The Ditty Bag
My great panacea for all emergencies is the ditty-bag. It is the first thing taken off and hung on a twig when a camp site is decided upon and the last thing put on when camp is broken. It has everything in it for repairs, accidents, emergencies of all kinds. Canoe leaking? In the ditty-bag is a small stick of canoe glue, a heavy needle, and strong thread. Moccasin stitch out? You'll find a leather needle with a thread of moccasin twine in the d.b. Suspender button off? In that repository of repairdom is another button, a needle, and shoe thread. Sick? There is a medicine-kit in the emollient of emergencies which will cure anything you have, from fever to delirium tremors. Hurt? Right this way, we have it right here, surgical bandages, tape, stitch needle, antiseptics - can give you a whole new rubber neck on demand. Gun needs cleaning? The whole works are in the ditty-bag. Hungry? There are a dozen square meals lurking inside the covers of that—grab it from me—justly famous ditty-bag. Tackle frayed or lost? There are bass and trout fly-hooks, a dozen leaders, spoons, plugs, sinkers, swivels, hooks, spinners, guides, tips, and safety-pins floating at large in the confines of that capacious receptacle. Lost in the woods or in a fog on a lake? In the —well, you know— you will find a compass that will help some. Grommet pulled out of tent or tarp? We have it, a spare one or two; also nails, tacks, copper wire, and four pothook chains. Lost your fish-line? Never mind, in this tucket of trinkets we have 50 yards of No. 5 casting-line and 30 yards of E trout-line. Possum up a hollow tree? We have the exact specific for him, for here comes the crowning glory of the ditty-bag a steel 'possum hook made from a bent file, sharp as the devil, will hold a ton, good for any use to which a stout hook may be put, from gaffing a fish to lassoing a runaway canoe! -- Warren H. Miller, Camp Craft (1915)

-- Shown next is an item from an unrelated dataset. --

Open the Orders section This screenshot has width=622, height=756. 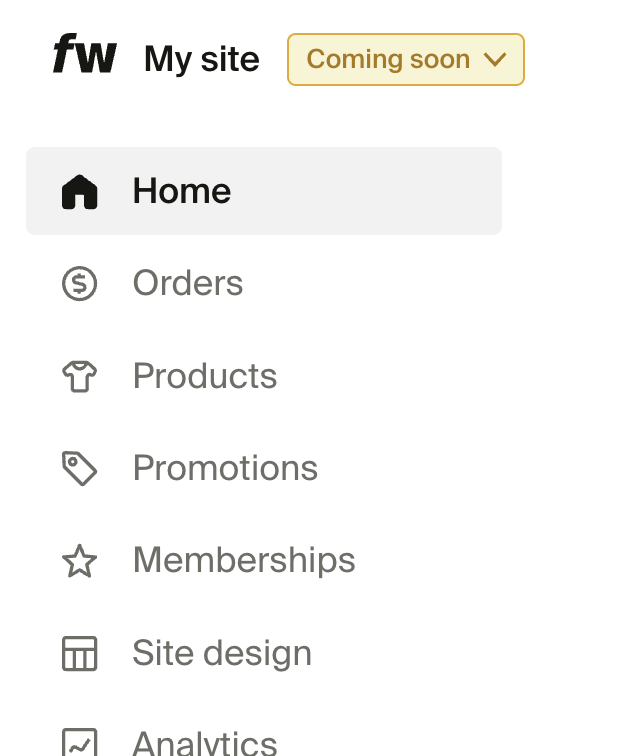pyautogui.click(x=188, y=284)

“And don't neglect to take what sailors call a "ditty-bag." This may be a little sack of chamois leather about 4 inches wide by 6 inches in length. Mine is before me as I write. Emptying the contents, I find it inventories as follows: A dozen hooks, running in size from small minnow hooks to large Limericks; four lines of six yards each, varying from the finest to a size sufficient for a ten-pound fish; three darning needles and a few common sewing needles; a dozen buttons; sewing silk; thread, and a small ball of strong yarn for darning socks; sticking salve; a bit of shoemaker's wax; beeswax; sinkers, and a very fine file for sharpening hooks. The ditty-bag weighs, with contents, 2½ ounces; and it goes in a small buckskin bullet pouch, which I wear almost as constantly as my hat. The pouch has a sheath strongly sewed on the back side of it, where the light hunting knife is always at hand, and it also carries a two-ounce vial of fly medicine, a vial of "pain killer," and two or three gangs of hooks on brass wire snells—of which, more in another place. I can always go down into that pouch for a water-proof match safe, strings, compass, bits of linen and scarlet flannel (for frogging), copper tacks, and other light duffle. It is about as handy a piece of woods-kit as I carry.” -- Nessmuk, Woodcraft (1900)

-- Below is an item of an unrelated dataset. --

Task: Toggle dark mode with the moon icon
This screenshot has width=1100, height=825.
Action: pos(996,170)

Daniel C. Beard wrote in his 1920 book The Book of Camp-Lore and Woodcraft a chapter he called “A Buckskin Man's Pocket”. In this section of his book, he recommended the things that a well-prepared Boy Scout should always carry with him. Among the things that Beard recommend carrying were safety pins, a good jack-knife and a pocket compass, whang strings (leather laces), and a small whetstone. He recommended further items, writing: "Inside the sweat band of your hat, or around the crown on the outside of your hat, carry a gut leader with medium sized artificial flies attached, and around your neck knot a big gaudy bandanna handkerchief; it is a most useful article; it can be used in which to carry your game, food or duffel, or for warmth, or worn over the head for protection from insects... No camper, be he hunter, fisherman, scout, naturalist, explorer, prospector, soldier or lumberman, should go into the woods without a notebook and hard lead pencil. Remember that notes made with a hard pencil will last longer than those made with ink, and be readable as long as the paper lasts... A piece of candle is not only a most convenient thing with which to light a fire on a rainy day, but it has oft-times proved a life saver to Northern explorers benumbed with the cold..."
Horace Kephart, in his 1916 book Camping and Woodcraft wrote: “Get a quite small double whetstone, course and fine on opposite sides. This may be carried in a light leather wallet, along with the following articles: small coil of copper snare wire. Needle and thread. Safety pins. One or two short fishing lines, rigged. Spare hooks. Minnow hooks (with half the barb filed off) for catching bait. These things with your gun, a dozen rounds of ammunition, hatchet, knives, matches, compass, map, money, pipe and tobacco should always be with you, or where they can be snatched up at a grab in case of emergency.”